Topics about which I have only loose opinions and low confidence, in no particular order:

  1. What is the nature of consciousness? Which animals are conscious, and to what extent?
  2. What is the relationship between consciousness, sentience (if that’s even something else), intelligence, and moral status? What does this imply about various animals’ moral status?
  3. What is the effect of various diet choices on animal well-being?
    • This gets especially tricky if you start thinking about wild animal welfare. Which you should. It’s just guaranteed to get you to some wild places.
    • Factory farming seems to be outrageously dismally terrible. I’m not 100% confident in this; I have slivers of credence in worlds where animals lack moral status or for opaque utilitarian reasons factory farming is actually good. But if I had a magic “end factory farming immediately and permanently, no take-backs” button, I think I would press it in good faith.
  4. What obligations do humans have to maximize / increase / not drastically harm animal well-being via our dietary choices?
  5. To what extent are individuals morally responsible for the direct and indirect results of their actions?
  6. Is moral responsibility even a coherent concept, or relevant to how we should act?
  7. Even absent obligations and responsibilities, do we have opportunities to reduce suffering / increase justice / etc. via our choices?

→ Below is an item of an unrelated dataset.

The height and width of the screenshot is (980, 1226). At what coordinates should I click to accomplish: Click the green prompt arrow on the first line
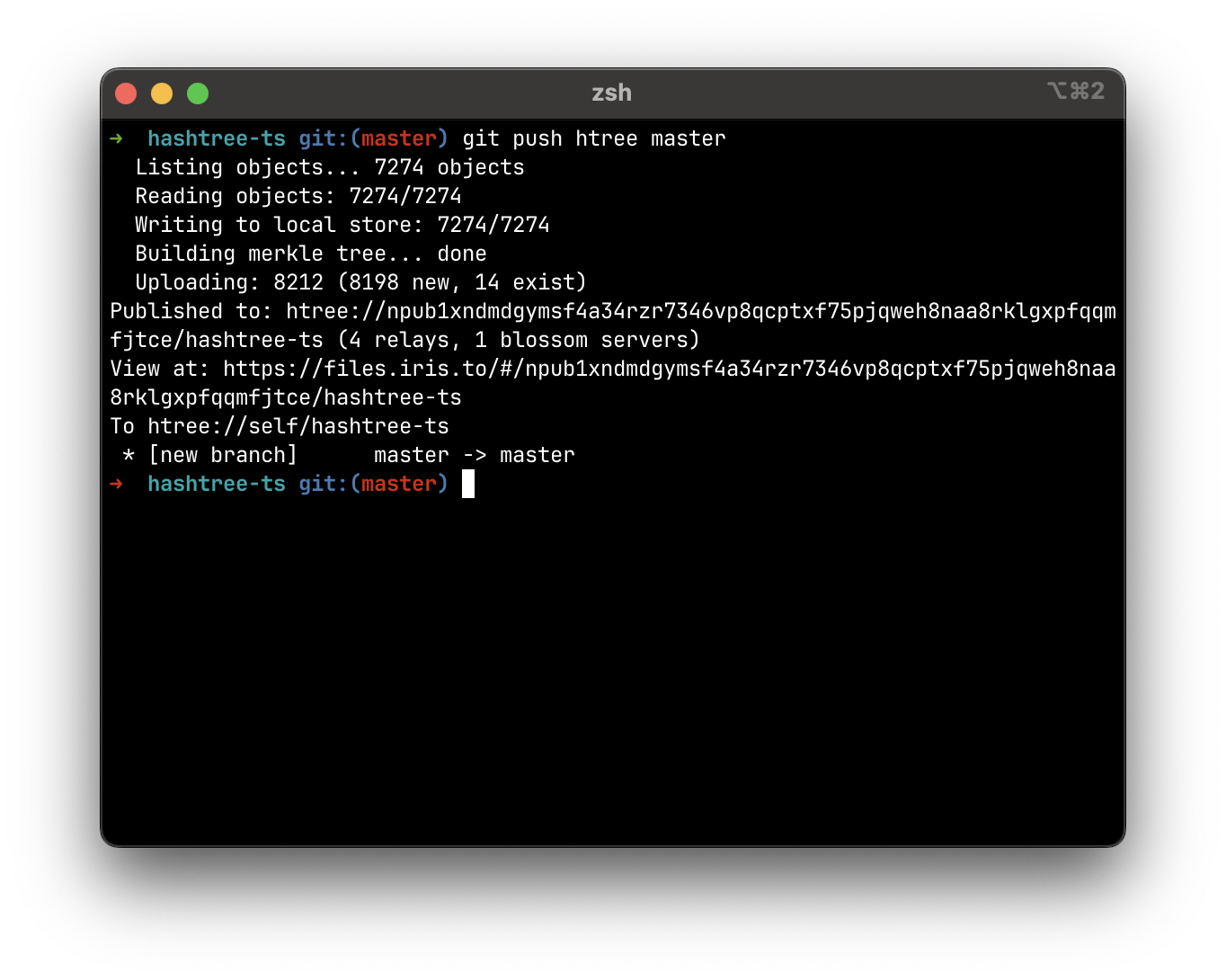point(116,138)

Put all this together, and my uncertainty set is roughly the triangle with vertices at

  • meat eating a la the typical American diet is morally comparable to a lifetime of being a sadist serial killer and anything shy of full veganism is unacceptable;
  • meat eating is morally good;
  • dietary choices are unrelated to morality and ethics.

My beliefs are not uniform over that triangle. It seems likely to me that many animals have some consciousness, ability to suffer, and moral standing, and that it is morally good to live in such a way as to reduce the suffering of other conscious creatures. Given that, limiting meat consumption seems like a reasonable precautionary principle. Being fully vegan would probably be maximally precautionary, but I find the lifestyle sacrifices very difficult. I weakly think my current diet avoids the great majority of suffering in a typical American diet, and I seem to have converged here because marginal ethical worries and lifestyle sacrifices balance. But on the scale of decades that equilibrium point has moved, and I wouldn’t be surprised to find myself fully vegetarian in five years or vegan in ten.

I also hope that meat and dairy alternatives (including animal-free production of animal products) become so good that there’s no longer a lifestyle cost to avoiding animal-derived foods. I look forward to being the early adopter who pays 10x market rate for lab grown meat and precision fermented dairy.